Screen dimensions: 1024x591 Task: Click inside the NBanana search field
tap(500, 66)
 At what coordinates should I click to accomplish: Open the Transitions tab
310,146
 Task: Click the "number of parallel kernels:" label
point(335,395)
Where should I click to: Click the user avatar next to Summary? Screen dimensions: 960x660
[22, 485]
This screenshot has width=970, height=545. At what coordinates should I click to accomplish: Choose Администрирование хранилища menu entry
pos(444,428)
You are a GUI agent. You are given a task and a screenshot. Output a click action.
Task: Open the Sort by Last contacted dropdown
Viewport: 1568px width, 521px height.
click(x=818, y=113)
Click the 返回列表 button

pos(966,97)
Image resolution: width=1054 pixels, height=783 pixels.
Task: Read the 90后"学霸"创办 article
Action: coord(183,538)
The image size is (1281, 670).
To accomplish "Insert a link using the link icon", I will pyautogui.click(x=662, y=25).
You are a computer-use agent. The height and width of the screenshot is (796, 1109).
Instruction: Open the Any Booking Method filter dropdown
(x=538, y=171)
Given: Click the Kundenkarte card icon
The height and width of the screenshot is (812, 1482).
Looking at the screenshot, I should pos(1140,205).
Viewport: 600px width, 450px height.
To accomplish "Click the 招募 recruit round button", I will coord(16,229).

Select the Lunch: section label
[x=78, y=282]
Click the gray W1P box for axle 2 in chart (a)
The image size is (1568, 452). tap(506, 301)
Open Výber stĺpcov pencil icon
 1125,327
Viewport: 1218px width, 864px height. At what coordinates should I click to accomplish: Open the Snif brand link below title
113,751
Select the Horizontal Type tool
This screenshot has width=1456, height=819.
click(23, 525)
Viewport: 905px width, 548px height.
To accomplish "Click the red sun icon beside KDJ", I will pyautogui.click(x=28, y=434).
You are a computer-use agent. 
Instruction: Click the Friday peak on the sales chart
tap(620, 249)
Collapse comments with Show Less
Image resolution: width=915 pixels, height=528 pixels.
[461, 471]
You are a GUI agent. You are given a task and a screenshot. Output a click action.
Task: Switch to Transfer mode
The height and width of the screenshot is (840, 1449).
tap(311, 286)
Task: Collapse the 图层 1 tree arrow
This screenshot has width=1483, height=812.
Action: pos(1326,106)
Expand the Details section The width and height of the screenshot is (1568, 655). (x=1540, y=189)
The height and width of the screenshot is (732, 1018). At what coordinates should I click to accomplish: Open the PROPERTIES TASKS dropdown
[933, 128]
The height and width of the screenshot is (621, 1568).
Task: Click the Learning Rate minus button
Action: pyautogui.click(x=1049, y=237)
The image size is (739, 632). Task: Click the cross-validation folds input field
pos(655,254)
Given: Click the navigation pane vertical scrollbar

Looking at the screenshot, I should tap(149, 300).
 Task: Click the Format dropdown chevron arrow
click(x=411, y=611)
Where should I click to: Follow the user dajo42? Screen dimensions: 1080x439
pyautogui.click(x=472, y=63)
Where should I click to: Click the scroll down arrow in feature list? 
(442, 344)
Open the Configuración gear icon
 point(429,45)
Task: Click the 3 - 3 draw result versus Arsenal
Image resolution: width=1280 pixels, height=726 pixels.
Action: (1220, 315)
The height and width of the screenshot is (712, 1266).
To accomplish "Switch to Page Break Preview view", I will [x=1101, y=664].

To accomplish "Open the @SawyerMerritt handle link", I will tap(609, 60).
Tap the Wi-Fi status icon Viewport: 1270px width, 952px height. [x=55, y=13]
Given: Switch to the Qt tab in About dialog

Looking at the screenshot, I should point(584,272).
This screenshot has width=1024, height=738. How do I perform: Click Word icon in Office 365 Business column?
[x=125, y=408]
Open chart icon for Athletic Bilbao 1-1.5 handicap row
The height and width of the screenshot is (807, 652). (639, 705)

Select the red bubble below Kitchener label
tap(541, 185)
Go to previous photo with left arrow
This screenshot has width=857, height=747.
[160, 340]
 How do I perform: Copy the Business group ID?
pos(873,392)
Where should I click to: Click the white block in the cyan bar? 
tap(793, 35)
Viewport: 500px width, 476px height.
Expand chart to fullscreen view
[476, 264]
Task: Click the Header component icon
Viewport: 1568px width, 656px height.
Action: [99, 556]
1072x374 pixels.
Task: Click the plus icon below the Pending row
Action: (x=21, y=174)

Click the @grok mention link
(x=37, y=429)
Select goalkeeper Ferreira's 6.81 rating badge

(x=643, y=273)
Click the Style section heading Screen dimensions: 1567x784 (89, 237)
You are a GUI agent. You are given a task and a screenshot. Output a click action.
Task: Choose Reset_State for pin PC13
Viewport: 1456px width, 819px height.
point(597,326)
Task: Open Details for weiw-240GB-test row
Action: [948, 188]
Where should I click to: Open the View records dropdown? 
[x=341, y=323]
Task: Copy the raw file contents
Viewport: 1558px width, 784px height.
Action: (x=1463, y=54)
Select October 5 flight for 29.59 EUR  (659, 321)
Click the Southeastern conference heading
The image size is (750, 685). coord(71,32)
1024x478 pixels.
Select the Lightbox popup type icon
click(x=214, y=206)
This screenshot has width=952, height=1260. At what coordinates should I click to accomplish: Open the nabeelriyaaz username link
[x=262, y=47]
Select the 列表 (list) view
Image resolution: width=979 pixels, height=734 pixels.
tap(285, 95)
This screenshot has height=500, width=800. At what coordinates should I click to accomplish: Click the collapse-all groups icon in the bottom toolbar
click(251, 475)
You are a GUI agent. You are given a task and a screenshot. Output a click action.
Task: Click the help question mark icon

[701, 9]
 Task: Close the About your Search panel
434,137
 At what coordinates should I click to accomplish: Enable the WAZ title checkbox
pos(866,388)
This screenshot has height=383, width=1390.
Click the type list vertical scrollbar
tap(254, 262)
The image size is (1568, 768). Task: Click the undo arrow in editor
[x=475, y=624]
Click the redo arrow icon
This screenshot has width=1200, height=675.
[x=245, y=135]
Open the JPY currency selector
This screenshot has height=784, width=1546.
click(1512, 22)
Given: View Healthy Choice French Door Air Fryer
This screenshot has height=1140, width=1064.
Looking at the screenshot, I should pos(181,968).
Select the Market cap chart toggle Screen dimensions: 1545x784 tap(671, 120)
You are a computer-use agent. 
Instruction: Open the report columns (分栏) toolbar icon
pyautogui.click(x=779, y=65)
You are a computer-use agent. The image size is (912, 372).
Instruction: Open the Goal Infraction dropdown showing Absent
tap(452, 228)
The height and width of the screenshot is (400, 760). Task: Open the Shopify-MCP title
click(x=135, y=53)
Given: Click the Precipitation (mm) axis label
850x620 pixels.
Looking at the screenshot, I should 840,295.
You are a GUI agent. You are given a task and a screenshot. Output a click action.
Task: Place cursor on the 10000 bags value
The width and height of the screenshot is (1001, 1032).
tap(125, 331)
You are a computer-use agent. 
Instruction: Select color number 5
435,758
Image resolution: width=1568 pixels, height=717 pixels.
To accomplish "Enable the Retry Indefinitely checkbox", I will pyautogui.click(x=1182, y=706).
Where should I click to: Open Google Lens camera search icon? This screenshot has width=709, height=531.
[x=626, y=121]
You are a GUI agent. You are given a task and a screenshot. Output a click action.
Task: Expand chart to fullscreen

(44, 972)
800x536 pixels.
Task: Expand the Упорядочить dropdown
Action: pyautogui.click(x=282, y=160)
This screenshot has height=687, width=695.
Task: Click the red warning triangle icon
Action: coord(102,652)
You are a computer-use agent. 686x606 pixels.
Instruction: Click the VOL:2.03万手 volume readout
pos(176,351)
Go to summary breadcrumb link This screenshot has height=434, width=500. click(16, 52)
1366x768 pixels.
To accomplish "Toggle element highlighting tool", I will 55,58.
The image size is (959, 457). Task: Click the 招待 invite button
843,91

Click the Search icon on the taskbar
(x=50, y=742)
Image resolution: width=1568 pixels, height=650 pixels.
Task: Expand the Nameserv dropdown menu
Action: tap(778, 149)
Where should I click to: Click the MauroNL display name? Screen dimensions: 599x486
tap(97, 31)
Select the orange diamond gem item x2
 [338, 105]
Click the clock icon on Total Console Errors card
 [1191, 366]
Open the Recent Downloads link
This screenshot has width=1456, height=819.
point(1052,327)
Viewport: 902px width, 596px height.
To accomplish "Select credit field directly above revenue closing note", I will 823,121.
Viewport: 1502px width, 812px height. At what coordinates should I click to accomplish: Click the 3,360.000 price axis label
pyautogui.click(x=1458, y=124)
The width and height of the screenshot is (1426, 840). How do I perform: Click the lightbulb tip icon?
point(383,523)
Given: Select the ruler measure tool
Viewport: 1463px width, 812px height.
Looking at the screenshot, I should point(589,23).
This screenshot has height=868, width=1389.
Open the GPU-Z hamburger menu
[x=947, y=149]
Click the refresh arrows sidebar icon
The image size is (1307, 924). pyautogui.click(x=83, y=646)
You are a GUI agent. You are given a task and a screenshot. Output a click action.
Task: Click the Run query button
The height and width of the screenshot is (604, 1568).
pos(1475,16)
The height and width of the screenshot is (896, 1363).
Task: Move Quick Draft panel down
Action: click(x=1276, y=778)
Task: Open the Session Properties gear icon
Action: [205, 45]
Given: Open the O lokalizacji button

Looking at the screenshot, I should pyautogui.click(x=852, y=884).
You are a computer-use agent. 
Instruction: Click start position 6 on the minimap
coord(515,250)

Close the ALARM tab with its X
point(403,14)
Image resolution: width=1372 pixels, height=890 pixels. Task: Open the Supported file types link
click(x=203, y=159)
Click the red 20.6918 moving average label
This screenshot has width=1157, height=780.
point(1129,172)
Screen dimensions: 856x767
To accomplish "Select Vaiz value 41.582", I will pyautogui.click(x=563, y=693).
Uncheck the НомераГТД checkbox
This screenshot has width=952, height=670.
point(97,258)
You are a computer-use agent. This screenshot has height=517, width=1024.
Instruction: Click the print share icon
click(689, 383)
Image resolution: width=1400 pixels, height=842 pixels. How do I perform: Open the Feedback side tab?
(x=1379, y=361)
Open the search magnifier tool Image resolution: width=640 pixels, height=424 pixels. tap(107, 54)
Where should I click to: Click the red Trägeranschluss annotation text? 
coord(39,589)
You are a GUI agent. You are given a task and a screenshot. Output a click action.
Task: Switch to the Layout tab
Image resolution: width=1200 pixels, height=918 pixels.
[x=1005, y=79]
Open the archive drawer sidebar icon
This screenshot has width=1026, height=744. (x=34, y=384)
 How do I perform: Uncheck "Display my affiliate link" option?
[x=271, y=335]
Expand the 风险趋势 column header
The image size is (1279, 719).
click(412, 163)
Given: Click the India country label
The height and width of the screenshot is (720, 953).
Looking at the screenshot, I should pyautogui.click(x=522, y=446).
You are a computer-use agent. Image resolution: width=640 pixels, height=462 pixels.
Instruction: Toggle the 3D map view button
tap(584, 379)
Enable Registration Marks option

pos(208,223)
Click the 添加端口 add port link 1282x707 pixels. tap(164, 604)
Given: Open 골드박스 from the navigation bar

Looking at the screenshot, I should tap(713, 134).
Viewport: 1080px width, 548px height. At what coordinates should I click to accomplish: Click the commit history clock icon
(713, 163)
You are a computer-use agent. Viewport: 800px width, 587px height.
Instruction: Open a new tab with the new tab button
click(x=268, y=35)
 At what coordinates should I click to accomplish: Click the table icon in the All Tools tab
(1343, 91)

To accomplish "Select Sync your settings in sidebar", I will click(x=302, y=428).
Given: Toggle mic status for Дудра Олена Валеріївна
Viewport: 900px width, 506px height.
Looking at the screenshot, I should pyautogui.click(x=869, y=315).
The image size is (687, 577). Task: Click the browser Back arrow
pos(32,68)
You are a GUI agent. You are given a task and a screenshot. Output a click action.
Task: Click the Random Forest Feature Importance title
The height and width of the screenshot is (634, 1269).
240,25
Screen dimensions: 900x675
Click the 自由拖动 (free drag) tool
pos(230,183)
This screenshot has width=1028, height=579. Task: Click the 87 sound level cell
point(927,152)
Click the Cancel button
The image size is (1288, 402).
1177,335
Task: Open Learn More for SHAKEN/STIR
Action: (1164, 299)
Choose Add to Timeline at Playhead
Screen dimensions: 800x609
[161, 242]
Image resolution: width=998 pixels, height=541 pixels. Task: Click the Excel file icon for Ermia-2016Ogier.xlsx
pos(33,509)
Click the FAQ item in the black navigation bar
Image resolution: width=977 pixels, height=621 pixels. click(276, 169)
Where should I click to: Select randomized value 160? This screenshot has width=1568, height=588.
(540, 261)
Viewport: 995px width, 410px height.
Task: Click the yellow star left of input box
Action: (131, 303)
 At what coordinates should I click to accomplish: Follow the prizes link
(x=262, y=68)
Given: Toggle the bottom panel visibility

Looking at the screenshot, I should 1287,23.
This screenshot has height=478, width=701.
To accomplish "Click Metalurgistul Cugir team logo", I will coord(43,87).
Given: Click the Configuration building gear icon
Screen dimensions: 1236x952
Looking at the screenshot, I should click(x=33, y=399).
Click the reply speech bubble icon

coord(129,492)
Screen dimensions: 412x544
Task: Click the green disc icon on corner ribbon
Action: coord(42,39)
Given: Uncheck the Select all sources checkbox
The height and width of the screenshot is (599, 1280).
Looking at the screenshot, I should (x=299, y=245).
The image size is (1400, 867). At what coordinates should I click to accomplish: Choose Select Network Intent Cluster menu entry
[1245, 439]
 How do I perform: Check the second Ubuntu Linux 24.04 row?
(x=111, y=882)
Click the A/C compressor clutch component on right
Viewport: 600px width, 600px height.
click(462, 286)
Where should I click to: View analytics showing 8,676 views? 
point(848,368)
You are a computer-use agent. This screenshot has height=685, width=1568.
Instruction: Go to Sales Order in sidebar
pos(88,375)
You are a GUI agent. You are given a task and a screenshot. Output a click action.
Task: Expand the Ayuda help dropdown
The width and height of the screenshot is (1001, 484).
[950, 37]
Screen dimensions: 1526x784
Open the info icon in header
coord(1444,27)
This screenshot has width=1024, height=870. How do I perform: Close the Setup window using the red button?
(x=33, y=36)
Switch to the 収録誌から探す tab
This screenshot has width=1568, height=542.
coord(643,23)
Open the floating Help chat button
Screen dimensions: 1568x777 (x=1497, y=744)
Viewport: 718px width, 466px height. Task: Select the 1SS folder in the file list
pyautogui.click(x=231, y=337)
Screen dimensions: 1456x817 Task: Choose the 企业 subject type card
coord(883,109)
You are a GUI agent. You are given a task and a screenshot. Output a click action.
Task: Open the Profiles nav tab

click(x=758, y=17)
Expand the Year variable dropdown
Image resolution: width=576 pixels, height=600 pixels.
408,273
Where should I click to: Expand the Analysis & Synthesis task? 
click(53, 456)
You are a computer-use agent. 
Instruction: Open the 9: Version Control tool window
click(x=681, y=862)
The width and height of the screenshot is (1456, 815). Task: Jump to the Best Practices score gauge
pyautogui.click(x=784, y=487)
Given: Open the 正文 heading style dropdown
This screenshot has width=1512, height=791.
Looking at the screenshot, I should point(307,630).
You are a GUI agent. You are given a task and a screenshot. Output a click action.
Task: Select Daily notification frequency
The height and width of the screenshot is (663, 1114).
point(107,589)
##########
**OBJECTIVE:** Put the rows, starting at the very first line and ending at the line that contains "pos(444,428)", into a JSON list of strings with one string per line, leaving out any blank lines.

**EXERCISE OUTPUT:**
[
  "Screen dimensions: 1024x591 Task: Click inside the NBanana search field",
  "tap(500, 66)",
  " At what coordinates should I click to accomplish: Open the Transitions tab",
  "310,146",
  " Task: Click the \"number of parallel kernels:\" label",
  "point(335,395)",
  "Where should I click to: Click the user avatar next to Summary? Screen dimensions: 960x660",
  "[22, 485]",
  "This screenshot has width=970, height=545. At what coordinates should I click to accomplish: Choose Администрирование хранилища menu entry",
  "pos(444,428)"
]